オキナの”記憶”と僕の今の”記憶”が混在する。

どう頭を整理してもオキナの”記憶”で見たあの”デカい者”は”海モグラ”だった。。

これはどう解釈すればいいのか。しばらく考えた。
おそらく”海モグラ”は”友達”を吸収してしまったのでは無いか。と考える。何故か?それは”音”の能力だ。
友達は唯一”音”を振動で感知できた。それと、今の”海モグラ”には目は無い。
オキナの”記憶”の”デカい者”には目があった。
相違点がある。という事はそういう事だ、としか考えられない。

ME(男)の頭の中には今何故か、”神龍の宮”に置き去りにしてきた”海モグラ”の姿が浮かんだ。
何故か”海モグラ”には感じるものがある。
そして”海モグラ”も同じく僕に何かしらの感情を持っている気がした。
ME(男)にとって”海モグラ”はどこか特別な存在なのだ。

暗い闇には底が無い。
”記憶”を辿る闇に再度落ちる。
次にはどんな闇が待っているのだろう。

闇に落ちる速度が徐々に遅くなる。
下の方に柔らかいピンク色の灯りが見えた。
駅に停車するように、その灯りの場所へ落ち着くと、その灯りは”RI(凛)”であった。

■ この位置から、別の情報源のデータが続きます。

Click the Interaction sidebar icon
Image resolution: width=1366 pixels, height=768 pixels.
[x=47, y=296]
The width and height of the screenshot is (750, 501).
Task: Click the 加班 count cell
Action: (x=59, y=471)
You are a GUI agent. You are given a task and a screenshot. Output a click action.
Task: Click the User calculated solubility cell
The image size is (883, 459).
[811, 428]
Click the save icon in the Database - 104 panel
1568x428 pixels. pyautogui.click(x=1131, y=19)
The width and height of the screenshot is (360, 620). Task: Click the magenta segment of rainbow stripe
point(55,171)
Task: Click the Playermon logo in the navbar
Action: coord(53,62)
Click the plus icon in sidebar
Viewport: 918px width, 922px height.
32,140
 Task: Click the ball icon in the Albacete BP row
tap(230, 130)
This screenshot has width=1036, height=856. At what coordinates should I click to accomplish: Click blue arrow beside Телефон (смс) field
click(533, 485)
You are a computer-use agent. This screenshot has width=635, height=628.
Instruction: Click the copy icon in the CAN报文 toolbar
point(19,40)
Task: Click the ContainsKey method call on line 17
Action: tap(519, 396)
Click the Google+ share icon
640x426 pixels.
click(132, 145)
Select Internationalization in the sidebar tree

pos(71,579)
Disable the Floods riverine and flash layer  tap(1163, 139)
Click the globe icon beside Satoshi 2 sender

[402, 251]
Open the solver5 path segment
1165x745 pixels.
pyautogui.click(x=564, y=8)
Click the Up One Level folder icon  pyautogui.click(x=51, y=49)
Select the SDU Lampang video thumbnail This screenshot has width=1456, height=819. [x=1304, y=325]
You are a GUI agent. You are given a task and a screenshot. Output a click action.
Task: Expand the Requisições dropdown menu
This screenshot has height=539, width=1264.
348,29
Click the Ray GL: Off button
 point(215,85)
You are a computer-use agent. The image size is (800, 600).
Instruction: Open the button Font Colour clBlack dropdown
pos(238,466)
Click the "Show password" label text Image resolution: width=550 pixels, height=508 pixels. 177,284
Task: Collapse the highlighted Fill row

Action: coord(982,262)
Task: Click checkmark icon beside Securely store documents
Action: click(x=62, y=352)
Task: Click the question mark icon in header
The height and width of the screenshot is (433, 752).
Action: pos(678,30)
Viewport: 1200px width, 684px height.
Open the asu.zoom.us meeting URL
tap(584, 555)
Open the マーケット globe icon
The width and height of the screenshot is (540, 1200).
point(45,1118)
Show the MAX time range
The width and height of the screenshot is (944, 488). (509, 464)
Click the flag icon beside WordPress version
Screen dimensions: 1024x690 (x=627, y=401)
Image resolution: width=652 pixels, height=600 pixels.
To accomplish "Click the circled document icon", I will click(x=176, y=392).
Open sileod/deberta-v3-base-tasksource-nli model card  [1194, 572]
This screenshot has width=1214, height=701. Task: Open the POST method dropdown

RI(凛):「ここが闇の終着点になる。ここでお前に伝えておく事がある。覚悟して聞け。」

ME(男):「なんだよ。あらたまって。」

RI(凛):「先程みたオキナの”記憶”はまだ序の口だ。本当ならもう一つ。大事なオキナの”記憶”を二本立てで見せる予定だった。しかし、辞める。君には残酷すぎるからな。」

ME(男):「はあ?なんだそれ。さっき見たのはオキナ自身、何のダメージも受けていなかったぜ。身体には。ただ、心のダメージはキツい。」

RI(凛):「よく聞け。友達の”その後”だ。
友達は結局”デカい者”に吸収されてしまった。
簡単に言えば食べられてしまったんだ。
”アイツラ”は”デカい者”のような異質体を地球上に送りつけて人間を殺戮し滅ぼそうとしていた。そしてその中で、”アイツラ”に対抗する能力者の存在を知り、探すのも同時にしていた。
能力者を吸収すれば、その力は受け継げられる。
”デカい者”はハンターだった。

君が知る”海モグラ”に音を空気振動で感知する能力があるのを知っているな。アレは正に”友達”の持っていた能力だ。」

ME(男):「ああ。わかる。」

RI(凛):「そしてもう一つ。ここからが大事だ。”海モグラ”はどうして”グランドライン”全体の位置を把握出来るか?どうしてどんな場所でもピンポイントで行けるし、先にある危険をも回避できるか?わかるか?」

ME(男):「‥まさか。‥”トオシ”能力ですか‥。」

RI(凛):「そうだ。”海モグラ”には”トオシ”能力がある。なぜ”海モグラ”に”トオシ”能力があるのか?
そう。君の父”オキナ”も”デカい者”に吸収されてしまったのだ。」

ME(男)はガクリと膝を着く。何となく”海モグラ”から発せられるあたたかい”気”は父のぬくもりだったのか。でも、なぜ?いつ?父は”デカい者”へ吸収されたのだ?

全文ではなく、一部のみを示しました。